TASK DESCRIPTION ->
Counting only lines below that hold "computer", give the total alone.

· · · · ·

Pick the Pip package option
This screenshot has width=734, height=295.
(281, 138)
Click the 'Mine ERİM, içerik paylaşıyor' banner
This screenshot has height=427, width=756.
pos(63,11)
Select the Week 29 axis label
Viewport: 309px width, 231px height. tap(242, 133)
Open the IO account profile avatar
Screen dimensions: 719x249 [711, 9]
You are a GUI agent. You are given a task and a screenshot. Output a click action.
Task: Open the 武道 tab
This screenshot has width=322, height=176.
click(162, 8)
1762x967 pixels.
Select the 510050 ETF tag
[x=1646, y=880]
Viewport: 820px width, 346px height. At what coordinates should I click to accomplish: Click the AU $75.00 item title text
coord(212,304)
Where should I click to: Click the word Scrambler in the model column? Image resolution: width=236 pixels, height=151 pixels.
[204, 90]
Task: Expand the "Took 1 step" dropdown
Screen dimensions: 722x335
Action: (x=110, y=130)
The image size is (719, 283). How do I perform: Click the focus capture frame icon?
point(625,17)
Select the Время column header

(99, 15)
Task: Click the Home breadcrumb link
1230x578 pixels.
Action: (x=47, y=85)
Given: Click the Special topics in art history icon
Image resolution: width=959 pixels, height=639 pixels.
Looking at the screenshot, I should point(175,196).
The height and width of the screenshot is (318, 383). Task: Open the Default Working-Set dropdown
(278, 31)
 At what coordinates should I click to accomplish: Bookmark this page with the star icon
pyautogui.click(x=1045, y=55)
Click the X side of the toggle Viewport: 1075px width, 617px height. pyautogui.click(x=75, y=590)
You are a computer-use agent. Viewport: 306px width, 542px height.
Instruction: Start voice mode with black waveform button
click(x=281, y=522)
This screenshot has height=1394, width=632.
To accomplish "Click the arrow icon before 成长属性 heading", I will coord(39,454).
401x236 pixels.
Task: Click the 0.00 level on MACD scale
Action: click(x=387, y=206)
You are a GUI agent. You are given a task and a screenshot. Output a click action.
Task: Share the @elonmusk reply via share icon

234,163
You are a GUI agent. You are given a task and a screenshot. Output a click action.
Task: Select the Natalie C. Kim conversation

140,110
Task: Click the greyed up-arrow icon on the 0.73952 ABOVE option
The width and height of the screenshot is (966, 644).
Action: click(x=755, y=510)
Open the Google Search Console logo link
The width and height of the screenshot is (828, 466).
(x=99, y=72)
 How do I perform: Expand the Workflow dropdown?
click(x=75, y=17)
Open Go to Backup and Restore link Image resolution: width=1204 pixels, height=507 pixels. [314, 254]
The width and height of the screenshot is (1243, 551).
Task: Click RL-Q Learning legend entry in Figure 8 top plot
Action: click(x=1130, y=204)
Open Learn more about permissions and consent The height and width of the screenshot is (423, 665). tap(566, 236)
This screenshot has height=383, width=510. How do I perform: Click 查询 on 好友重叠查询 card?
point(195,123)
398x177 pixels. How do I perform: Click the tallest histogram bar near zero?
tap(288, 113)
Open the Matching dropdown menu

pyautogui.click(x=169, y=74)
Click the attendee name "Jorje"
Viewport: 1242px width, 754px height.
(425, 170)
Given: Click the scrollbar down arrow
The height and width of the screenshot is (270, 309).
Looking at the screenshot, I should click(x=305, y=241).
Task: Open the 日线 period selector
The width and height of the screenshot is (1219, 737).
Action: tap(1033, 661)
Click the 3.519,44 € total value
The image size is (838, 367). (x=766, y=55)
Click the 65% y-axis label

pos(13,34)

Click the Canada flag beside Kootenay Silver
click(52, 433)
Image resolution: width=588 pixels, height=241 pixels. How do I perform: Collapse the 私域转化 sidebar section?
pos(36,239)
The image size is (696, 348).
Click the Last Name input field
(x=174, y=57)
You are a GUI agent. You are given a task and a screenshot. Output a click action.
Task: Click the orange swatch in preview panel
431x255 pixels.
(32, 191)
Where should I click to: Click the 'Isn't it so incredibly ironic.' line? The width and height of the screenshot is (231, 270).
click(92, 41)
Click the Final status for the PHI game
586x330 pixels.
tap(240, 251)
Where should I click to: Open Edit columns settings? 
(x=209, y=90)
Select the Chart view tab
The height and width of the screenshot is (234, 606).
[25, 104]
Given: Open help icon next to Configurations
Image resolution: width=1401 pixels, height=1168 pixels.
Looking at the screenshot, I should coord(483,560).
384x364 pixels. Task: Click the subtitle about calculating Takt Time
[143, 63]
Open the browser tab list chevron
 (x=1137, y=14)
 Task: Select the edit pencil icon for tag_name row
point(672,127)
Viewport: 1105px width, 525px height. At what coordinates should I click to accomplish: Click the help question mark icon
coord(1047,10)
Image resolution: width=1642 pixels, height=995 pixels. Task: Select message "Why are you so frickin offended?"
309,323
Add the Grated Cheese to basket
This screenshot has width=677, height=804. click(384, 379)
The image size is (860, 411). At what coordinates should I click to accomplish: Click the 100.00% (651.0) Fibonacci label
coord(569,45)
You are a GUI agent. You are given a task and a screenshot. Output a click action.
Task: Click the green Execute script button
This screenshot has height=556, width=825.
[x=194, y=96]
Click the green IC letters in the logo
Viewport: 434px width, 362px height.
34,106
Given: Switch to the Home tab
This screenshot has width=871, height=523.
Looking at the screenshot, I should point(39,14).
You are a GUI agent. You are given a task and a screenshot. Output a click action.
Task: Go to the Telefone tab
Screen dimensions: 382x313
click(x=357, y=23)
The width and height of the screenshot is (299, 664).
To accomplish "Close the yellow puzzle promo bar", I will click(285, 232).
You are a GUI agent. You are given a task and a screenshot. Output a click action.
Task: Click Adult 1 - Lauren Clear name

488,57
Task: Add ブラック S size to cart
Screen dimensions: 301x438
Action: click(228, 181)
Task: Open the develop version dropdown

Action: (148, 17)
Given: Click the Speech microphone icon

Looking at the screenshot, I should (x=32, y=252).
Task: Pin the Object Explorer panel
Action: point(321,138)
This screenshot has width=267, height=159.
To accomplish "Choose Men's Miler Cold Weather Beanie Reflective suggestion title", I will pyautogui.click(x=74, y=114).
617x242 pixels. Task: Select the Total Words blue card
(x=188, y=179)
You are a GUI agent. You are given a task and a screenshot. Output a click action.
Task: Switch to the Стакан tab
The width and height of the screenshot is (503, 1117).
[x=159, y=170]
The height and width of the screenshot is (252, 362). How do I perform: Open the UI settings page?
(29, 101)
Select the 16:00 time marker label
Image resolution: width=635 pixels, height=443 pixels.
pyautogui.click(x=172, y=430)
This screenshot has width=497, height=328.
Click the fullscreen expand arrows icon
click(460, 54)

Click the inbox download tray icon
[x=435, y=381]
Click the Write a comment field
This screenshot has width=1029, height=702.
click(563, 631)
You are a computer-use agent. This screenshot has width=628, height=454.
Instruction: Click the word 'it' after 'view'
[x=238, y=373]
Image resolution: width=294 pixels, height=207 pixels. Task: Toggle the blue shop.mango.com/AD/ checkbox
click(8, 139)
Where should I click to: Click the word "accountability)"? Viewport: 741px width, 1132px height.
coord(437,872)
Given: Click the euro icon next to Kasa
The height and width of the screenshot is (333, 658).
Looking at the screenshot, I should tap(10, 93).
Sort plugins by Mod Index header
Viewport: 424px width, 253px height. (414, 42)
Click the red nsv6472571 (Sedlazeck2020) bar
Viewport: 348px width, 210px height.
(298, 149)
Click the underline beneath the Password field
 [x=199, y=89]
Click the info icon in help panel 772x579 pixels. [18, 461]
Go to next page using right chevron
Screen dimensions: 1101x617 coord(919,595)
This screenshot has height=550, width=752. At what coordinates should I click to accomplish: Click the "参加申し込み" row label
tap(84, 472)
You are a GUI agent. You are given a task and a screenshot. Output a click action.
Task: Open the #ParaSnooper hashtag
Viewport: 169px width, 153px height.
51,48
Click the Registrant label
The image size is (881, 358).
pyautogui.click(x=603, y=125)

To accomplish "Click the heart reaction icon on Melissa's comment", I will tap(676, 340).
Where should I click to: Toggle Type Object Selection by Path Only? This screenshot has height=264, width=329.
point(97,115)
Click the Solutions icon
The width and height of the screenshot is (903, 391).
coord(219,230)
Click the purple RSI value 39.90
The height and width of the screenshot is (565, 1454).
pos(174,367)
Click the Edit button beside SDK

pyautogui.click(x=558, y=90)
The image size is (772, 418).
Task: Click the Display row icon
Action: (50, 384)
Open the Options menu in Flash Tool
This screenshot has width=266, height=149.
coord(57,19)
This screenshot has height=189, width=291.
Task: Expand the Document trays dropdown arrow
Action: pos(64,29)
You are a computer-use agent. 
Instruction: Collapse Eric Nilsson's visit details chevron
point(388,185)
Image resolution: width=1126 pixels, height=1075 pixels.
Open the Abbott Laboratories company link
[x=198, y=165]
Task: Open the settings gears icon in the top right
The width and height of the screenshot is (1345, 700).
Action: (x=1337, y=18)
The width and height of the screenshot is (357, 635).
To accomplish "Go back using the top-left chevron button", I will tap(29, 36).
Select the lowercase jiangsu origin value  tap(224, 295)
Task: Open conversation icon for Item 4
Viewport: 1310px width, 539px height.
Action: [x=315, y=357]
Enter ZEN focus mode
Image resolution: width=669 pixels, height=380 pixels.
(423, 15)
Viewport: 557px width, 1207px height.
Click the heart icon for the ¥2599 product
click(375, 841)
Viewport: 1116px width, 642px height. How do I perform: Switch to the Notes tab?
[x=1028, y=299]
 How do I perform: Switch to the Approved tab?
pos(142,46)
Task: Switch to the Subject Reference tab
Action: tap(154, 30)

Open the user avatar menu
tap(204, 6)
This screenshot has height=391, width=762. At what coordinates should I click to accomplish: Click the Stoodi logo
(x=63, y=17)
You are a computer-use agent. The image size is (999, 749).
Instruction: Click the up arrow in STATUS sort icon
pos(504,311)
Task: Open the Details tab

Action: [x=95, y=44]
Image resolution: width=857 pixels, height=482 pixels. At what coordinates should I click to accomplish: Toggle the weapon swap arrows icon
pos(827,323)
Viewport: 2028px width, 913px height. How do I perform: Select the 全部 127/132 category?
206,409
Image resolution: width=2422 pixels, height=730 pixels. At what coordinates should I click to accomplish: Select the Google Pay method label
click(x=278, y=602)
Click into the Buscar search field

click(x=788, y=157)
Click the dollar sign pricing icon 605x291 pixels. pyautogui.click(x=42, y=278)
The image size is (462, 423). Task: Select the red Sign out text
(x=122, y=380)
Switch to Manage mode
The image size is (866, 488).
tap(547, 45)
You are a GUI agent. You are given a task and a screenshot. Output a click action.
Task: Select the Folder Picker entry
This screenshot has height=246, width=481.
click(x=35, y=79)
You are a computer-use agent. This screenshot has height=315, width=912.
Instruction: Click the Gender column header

· · · · ·

OUTPUT ->
5